== EXTRAIT DE LA PAGE ==

Comme un éléphant dans un magasin de poterie : Trump compromet plusieurs projets au Bénin

 Comme un éléphant dans un magasin de poterie : Trump compromet plusieurs projets au Bénin

A peine revenu à la Maison-Blanche le 20 janvier 2025, Donald Trump a signé une série de décrets aux implications lourdes pour l’Afrique. Parmi ces mesures, le retrait des États-Unis de l’Organisation Mondiale de la Santé (OMS), la suspension de l’aide au développement et une politique protectionniste renforcée menacent les équilibres économiques et sanitaires du continent. 

Le retrait des États-Unis de l’OMS est un coup dur pour les pays africains, qui dépendent largement de l’appui de l’organisation pour renforcer leurs systèmes de santé. L’OMS joue un rôle crucial dans la lutte contre les épidémies, les campagnes de vaccination et les initiatives de santé publique.

===

§ CONSIGNE 1
Indiquez si chacune des affirmations suivantes est conforme à l'extrait sur Trump et l'Afrique, en répondant par oui ou par non et en citant les mots exacts qui le montrent : (a) Donald Trump est revenu à la Maison-Blanche le 20 janvier 2025 ; (b) parmi les mesures signées figure le maintien de l'aide au développement ; (c) l'OMS intervient dans les campagnes de vaccination.
§ CONSIGNE 2
Recopiez le passage de l'extrait sur Trump et l'Afrique en commençant par « A peine revenu » et en poursuivant jusqu'à « sanitaires du continent. ».
La liste placée plus bas n'intervient pas dans cet exercice.

== DONNÉES RECUEILLIES ==

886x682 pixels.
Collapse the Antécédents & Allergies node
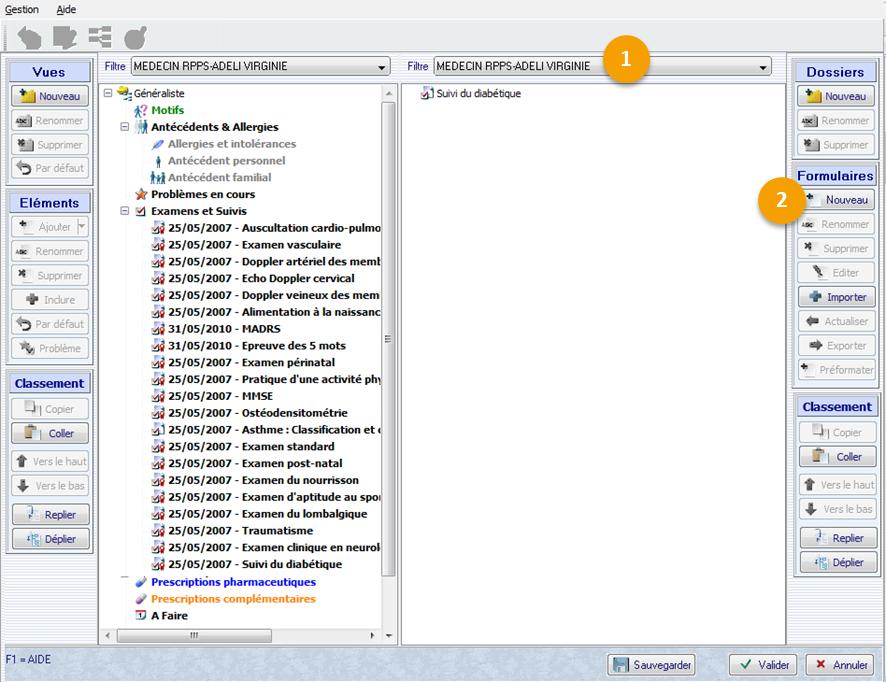tap(125, 127)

===

§ ZONE DE RÉPONSE 1
(a) Oui : « A peine revenu à la Maison-Blanche le 20 janvier 2025 ».
(b) Non : « la suspension de l’aide au développement ».
(c) Oui : « L’OMS joue un rôle crucial dans la lutte contre les épidémies, les campagnes de vaccination et les initiatives de santé publique ».

§ ZONE DE RÉPONSE 2
A peine revenu à la Maison-Blanche le 20 janvier 2025, Donald Trump a signé une série de décrets aux implications lourdes pour l’Afrique. Parmi ces mesures, le retrait des États-Unis de l’Organisation Mondiale de la Santé (OMS), la suspension de l’aide au développement et une politique protectionniste renforcée menacent les équilibres économiques et sanitaires du continent.